Getty Images/中国

国際通貨基金(IMF)は、コロナウイルス感染拡大の影響で世界経済の回復の勢いが失われている可能性があると警告した。

IMFのクリスタリナ・ゲオルギエバ専務理事は各国に対し、「経済の回復にはより多くの経済支援が必要であり、不用意に援助を撤回してはいけない」と述べた。

クリスタリナ・ゲオルギエバ専務理事:
「経済支援を継続したとしても経済成長は困難であり、後退する傾向にある」

アメリカのファイザー社とモデルナ社のワクチン開発が順調に進んでいると各国で報道されており、世界経済は元に戻るという期待が高まっている。

IMFは2020年の世界経済について、1930年代以来最悪の「4.4%の縮小」と予測している。なお、2021年は5.2%の成長と見込んでいるが、回復は部分的な不均一である可能性が高いと述べている。

また、中国を除いて、来年の経済活動はほとんどの主要経済国で2019年の水準を下回る可能性が高いという。

ゲオルギエバ専務理事は各国の制限が想定よりも長くなった場合、成長はさらに鈍化する可能性があると指摘した。

クリスタリナ・ゲオルギエバ専務理事:
「コロナウイルスの第二波は、経済の回復がどれほど困難かつ不確実であるかを物語っている。だからこそ、より強力は経済政策を実行する必要がある」

AP通信/国際通貨基金のクリスタリナ・ゲオルギエバ専務理事

アメリカ、ユーロ圏、日本などの主要経済国の景気回復は、数千万人が職を失っているにも関わらず、予想より堅調だった。
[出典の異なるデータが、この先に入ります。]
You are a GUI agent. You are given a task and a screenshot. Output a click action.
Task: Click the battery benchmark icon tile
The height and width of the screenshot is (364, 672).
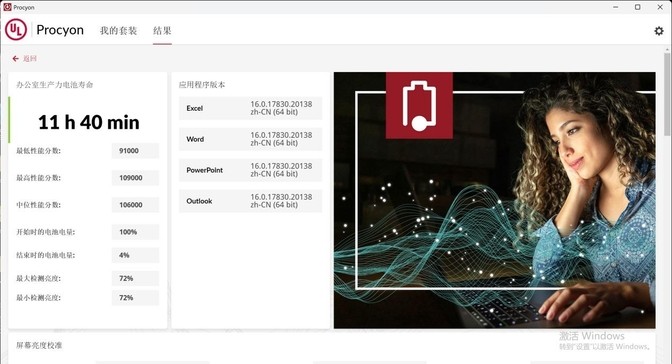click(419, 105)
しかし、IMFは、コロナウイルスが学校教育の混乱やより深刻な不平等などの傷跡を残し、将来の成長を脅かす可能性があると警告した。

各国政府は、危機への対応として既に推定12兆ドル(1,245兆円)を費やしている。

ゲオルギエバ専務理事は、さらに多くの対応が必要だと強調し、各国に「経済支援をより効果的にするための刺激策」を調整するよう求めた。

アメリカではコロナウイルス救済基金を含む新たな経済刺激策、「HEROES法案」が完全に行き詰まっている。

また、EUのコロナ救済基金も、加盟国の意見の不一致により承認寸前で却下された。